# How much are you paying for gas



## GARGOYLE (Feb 12, 2003)

It's about $1.70 a gallon. Im from California and gas prices are ridiculous. And they gonna keep going up till the end of summer.


----------



## KumbiaQueens (Feb 5, 2003)

yours is only $1.70!? san jose, prices have gone up to $1.89 . . . i think we've hit the $2 mark at random places


----------



## thePACK (Jan 3, 2003)

in san fran i'm paying 2.25.mother fukkers gasoline station.


----------



## MPower (Jan 29, 2003)

I'm paying 1.59 regular, 1.89 premium. It went up about 30cents almost 2months ago.


----------



## thePACK (Jan 3, 2003)

damn it 1.89 for premium sh*t i pay 2.25 for regular.


----------



## MPower (Jan 29, 2003)

Gas is such a rip off. Even my heating bill went up due to oil prices.


----------



## thePACK (Jan 3, 2003)

MPower said:


> Gas is such a rip off. Even my heating bill went up due to oil prices.

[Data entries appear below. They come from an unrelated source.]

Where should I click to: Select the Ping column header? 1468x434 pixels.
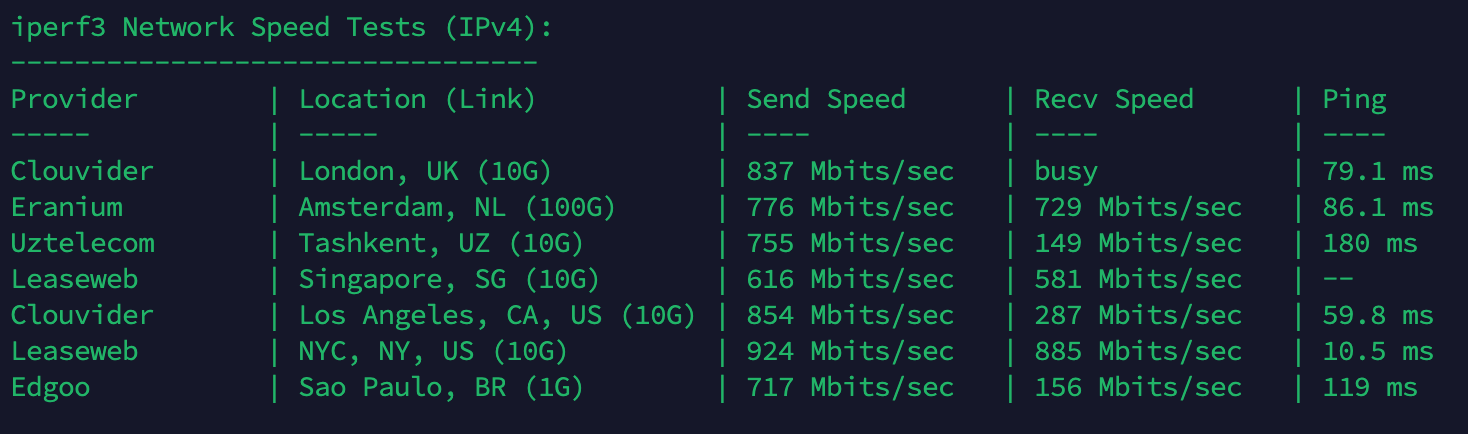pyautogui.click(x=1355, y=99)
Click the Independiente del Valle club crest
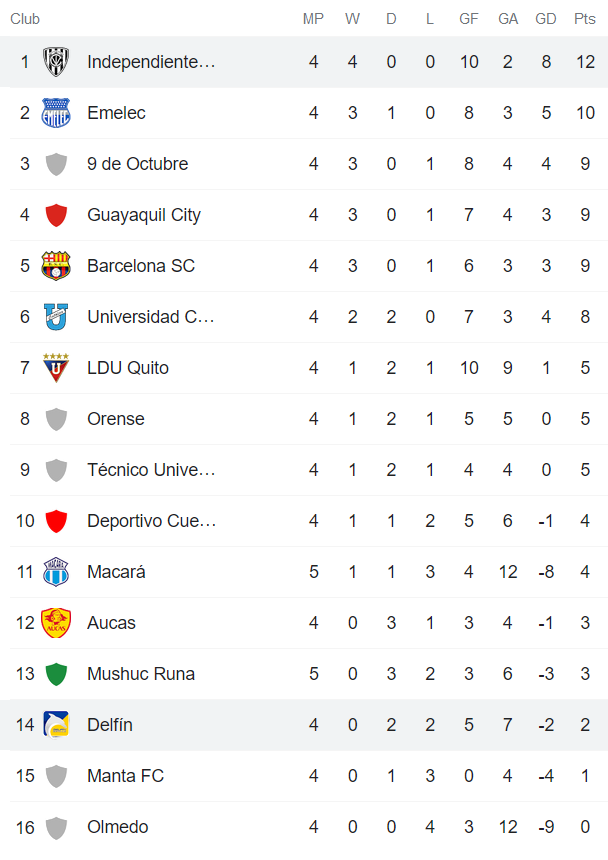 pos(57,61)
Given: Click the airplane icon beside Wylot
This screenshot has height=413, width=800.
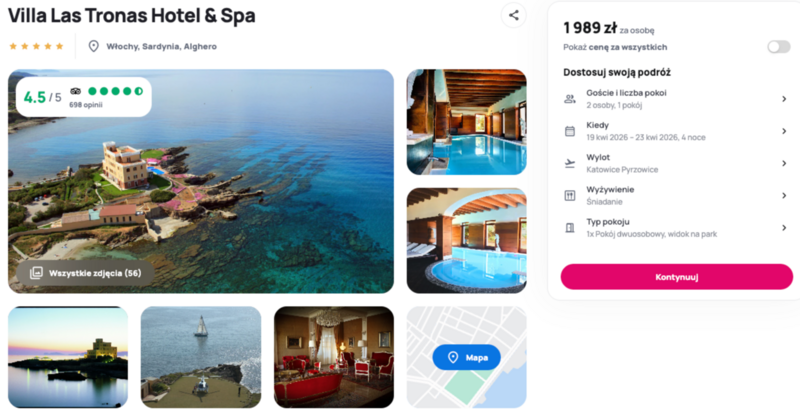Looking at the screenshot, I should (570, 163).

 people take advantage of the situation.


----------



## NIKE (Jan 27, 2003)

It sucks everywhere in WINNIPEG MANITOBA CANADA IT IS 79.9 litre when two months ago i filled up at 34.9 litre!


----------



## Kolbenschlag (Feb 3, 2003)

I just paid 1.49 tonight... in new jersey nothin compared with last summer... We took a road trip to california and ended up paying 2.30, but we were out of gas so we had no choice..... god damn gas.


----------



## KumbiaQueens (Feb 5, 2003)

psst:: if you're in the bay area, wild 94.9 is doing this 50¢ fill up thing. listen in at 2 on friday to find out the secret location. first 94 cars get a max of 10 gallons at 50¢ a gallon.


----------



## Kolbenschlag (Feb 3, 2003)

Damn! I should drive there from Jersey... or would that defeat the purpose?


----------



## KumbiaQueens (Feb 5, 2003)

well you would kill more money than save...


----------



## ProdigalMarine (Jan 31, 2003)

....and this is why we should take out saddam now!...f**k waiting for the damn UN! f**k waiting for the oil-whore french! we should go now and invade!


----------



## Ms_Nattereri (Jan 11, 2003)

When I was in Santa Cruz today it was 2.23 a gallon for premium!


----------



## GARGOYLE (Feb 12, 2003)

screw this imma ride my bountain bike from now on. LOL It is getting insane.


----------



## Innes (Jan 13, 2003)

Do you mean petrol?
you might not have noticed but Gas in not a liquid!
Xenon should know all about that because he is a gas


----------



## Judazzz (Jan 13, 2003)

You call Xenon a gasbag







That's sooo not cool









In Holland, we pay gas per liter: about 1,25 per liter that is (frickin' rip-off







). Why not make it more expensive in the US: they are by far the largest energy consumers in the world, and it wouldn't be that bad for them to simma down a bit. Good start: making the gas more expensive.... You pollute world the most, so pay for it


----------



## Innes (Jan 13, 2003)

Judazzz said:


> You call Xenon a gasbag
> 
> 
> 
> ...


 no I didn't, he named himself after a gas


----------



## Xenon (Nov 15, 2002)

Innes said:


> Judazzz said:
> 
> 
> > You call Xenon a gasbag
> ...


 Lol, you are right. A stable gas I might add... Xenon is a handle I used back when I used to BBS in the early 90's and decided to "resurrect" it when I got into fish boards (well, this one at least). Innes, as the biggest PW of this board, feel free to call me Mike.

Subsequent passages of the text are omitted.